Whatever the records say, repeat them exactly as given.

-------------------------

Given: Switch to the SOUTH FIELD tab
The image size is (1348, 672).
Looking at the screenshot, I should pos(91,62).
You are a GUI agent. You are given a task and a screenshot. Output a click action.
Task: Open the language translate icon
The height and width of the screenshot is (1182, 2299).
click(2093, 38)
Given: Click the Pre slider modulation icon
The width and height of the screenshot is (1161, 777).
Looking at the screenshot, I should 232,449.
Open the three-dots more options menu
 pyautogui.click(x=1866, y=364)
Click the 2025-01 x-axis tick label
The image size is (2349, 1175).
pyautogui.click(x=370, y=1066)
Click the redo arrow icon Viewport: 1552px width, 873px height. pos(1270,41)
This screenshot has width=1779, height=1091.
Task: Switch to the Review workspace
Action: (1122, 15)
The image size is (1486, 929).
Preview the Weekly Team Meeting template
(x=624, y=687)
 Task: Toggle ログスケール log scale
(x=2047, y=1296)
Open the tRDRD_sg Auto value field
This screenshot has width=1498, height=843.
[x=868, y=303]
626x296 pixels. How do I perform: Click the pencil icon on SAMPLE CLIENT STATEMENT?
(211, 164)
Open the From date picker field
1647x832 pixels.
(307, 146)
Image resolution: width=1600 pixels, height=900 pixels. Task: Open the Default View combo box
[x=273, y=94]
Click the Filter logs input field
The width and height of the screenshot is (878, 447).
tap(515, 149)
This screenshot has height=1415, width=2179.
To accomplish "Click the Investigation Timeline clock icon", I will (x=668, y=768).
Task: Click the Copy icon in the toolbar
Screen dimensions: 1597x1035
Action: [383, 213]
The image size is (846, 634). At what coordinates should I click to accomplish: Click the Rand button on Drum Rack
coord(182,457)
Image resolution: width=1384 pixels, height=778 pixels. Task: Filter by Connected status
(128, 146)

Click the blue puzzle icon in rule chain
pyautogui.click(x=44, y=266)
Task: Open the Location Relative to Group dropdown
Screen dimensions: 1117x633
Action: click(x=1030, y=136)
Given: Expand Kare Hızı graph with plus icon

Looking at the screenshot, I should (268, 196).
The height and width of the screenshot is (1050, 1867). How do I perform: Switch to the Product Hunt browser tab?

-------------------------

◆ Your response ◆
Given: Switch to the SOUTH FIELD tab
The image size is (1348, 672).
Looking at the screenshot, I should pos(91,62).
You are a GUI agent. You are given a task and a screenshot. Output a click action.
Task: Open the language translate icon
The height and width of the screenshot is (1182, 2299).
click(2093, 38)
Given: Click the Pre slider modulation icon
The width and height of the screenshot is (1161, 777).
Looking at the screenshot, I should 232,449.
Open the three-dots more options menu
 pyautogui.click(x=1866, y=364)
Click the 2025-01 x-axis tick label
The image size is (2349, 1175).
pyautogui.click(x=370, y=1066)
Click the redo arrow icon Viewport: 1552px width, 873px height. pos(1270,41)
This screenshot has width=1779, height=1091.
Task: Switch to the Review workspace
Action: (1122, 15)
The image size is (1486, 929).
Preview the Weekly Team Meeting template
(x=624, y=687)
 Task: Toggle ログスケール log scale
(x=2047, y=1296)
Open the tRDRD_sg Auto value field
This screenshot has width=1498, height=843.
[x=868, y=303]
626x296 pixels. How do I perform: Click the pencil icon on SAMPLE CLIENT STATEMENT?
(211, 164)
Open the From date picker field
1647x832 pixels.
(307, 146)
Image resolution: width=1600 pixels, height=900 pixels. Task: Open the Default View combo box
[x=273, y=94]
Click the Filter logs input field
The width and height of the screenshot is (878, 447).
tap(515, 149)
This screenshot has height=1415, width=2179.
To accomplish "Click the Investigation Timeline clock icon", I will (x=668, y=768).
Task: Click the Copy icon in the toolbar
Screen dimensions: 1597x1035
Action: [383, 213]
The image size is (846, 634). At what coordinates should I click to accomplish: Click the Rand button on Drum Rack
coord(182,457)
Image resolution: width=1384 pixels, height=778 pixels. Task: Filter by Connected status
(128, 146)

Click the blue puzzle icon in rule chain
pyautogui.click(x=44, y=266)
Task: Open the Location Relative to Group dropdown
Screen dimensions: 1117x633
Action: click(x=1030, y=136)
Given: Expand Kare Hızı graph with plus icon

Looking at the screenshot, I should (268, 196).
The height and width of the screenshot is (1050, 1867). How do I perform: Switch to the Product Hunt browser tab?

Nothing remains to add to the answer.